### 練習問題
A - 本文を読んで、次の問いに答えてください。
(i) パソコンやスマホの周辺機器のケーブルレスを支えているものは何ですか。
(ii) 「2021市場動向」の資料を公表した団体の名前は何ですか。
(iii) 2022年の年間総出荷台数はどれくらいと予想されていますか。
B - 本文の「パソコンやスマートフォンの周辺機器といえば、」から「もちろん今でもUSB端子やイヤホン端子によるケーブル接続もある。」までを、一字も変えずに書き写してください。

### 本文
* * * *

Bluetoothがなくなったらパニック!? 年間出荷台数が50億台に迫るほど進化を遂げていた

パソコンやスマートフォンの周辺機器といえば、
・キーボード
・マウス
・スピーカー
・イヤホン、ヘッドホン、ヘッドセット
これらを思い浮かべる人は多いだろう。
いずれの機器も、かつてはすべてケーブル接続だった。
しかし今は、ほとんどがケーブルレスの無線接続だ。
そのケーブルレスを支えているのが「Bluetooth(ブルートゥース)」だ。
もちろん今でもUSB端子やイヤホン端子によるケーブル接続もある。
しかし、ケーブル接続が当たり前だった時代に比べ、
今ではワイヤレス接続で利用する人が急増しているのだ。
Bluetooth技術をとりまとめる非営利事業者団体である「Bluetooth SIG(Special Interest Group)」が昨年4月に公表した「2021市場動向」の資料によると、世界市場におけるBluetoothデバイスの年間総出荷台数予想は、
・2021年で45億台
・2022年で49億台
このように50億台突破も目前に迫っている。

* * * *

### データ部分

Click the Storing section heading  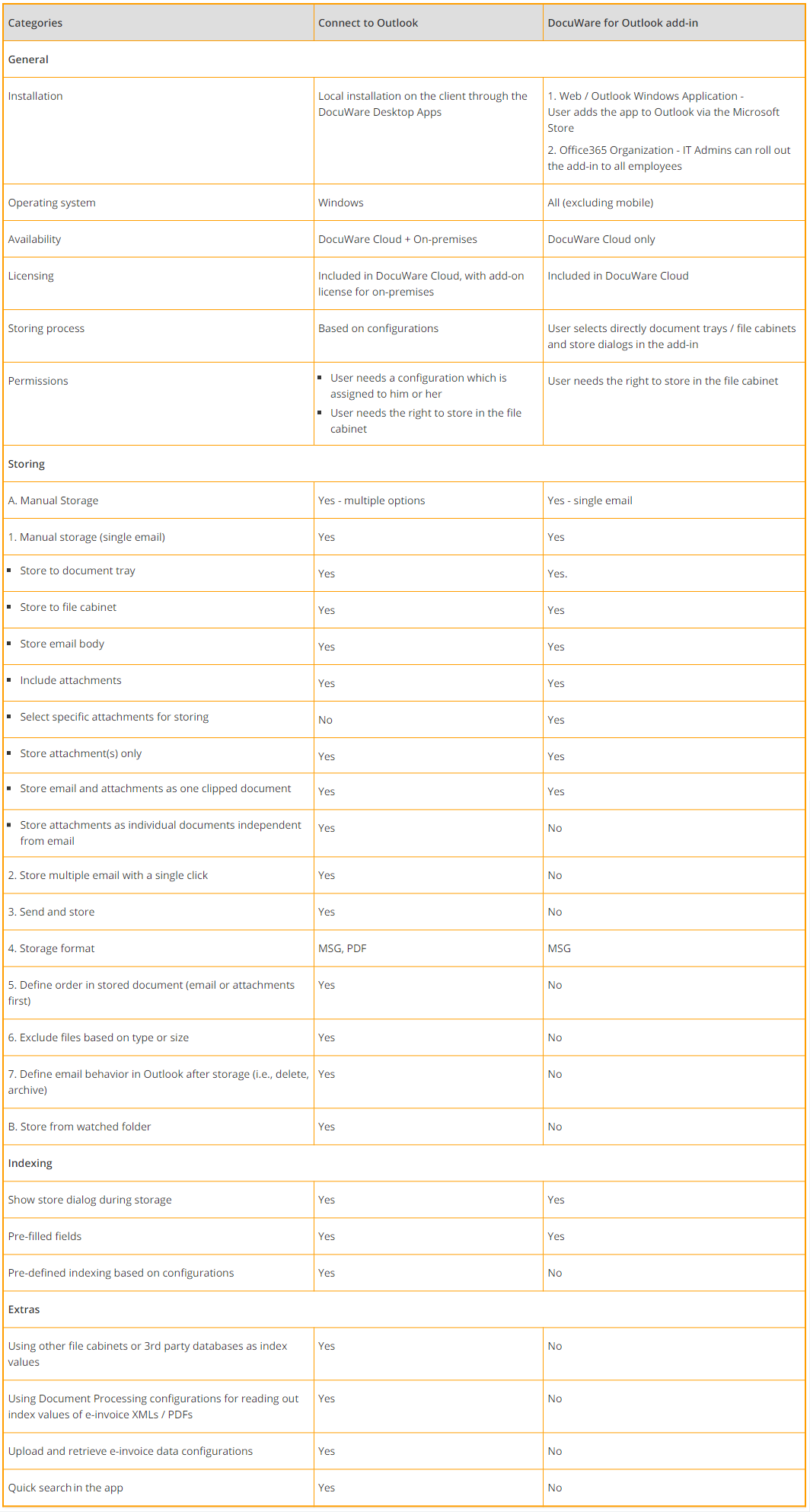(x=27, y=464)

* * * *

### 解答
A -
(i) Bluetooth(ブルートゥース)
(ii) Bluetooth SIG(Special Interest Group)
(iii) 49億台

B -
パソコンやスマートフォンの周辺機器といえば、
・キーボード
・マウス
・スピーカー
・イヤホン、ヘッドホン、ヘッドセット
これらを思い浮かべる人は多いだろう。
いずれの機器も、かつてはすべてケーブル接続だった。
しかし今は、ほとんどがケーブルレスの無線接続だ。
そのケーブルレスを支えているのが「Bluetooth(ブルートゥース)」だ。
もちろん今でもUSB端子やイヤホン端子によるケーブル接続もある。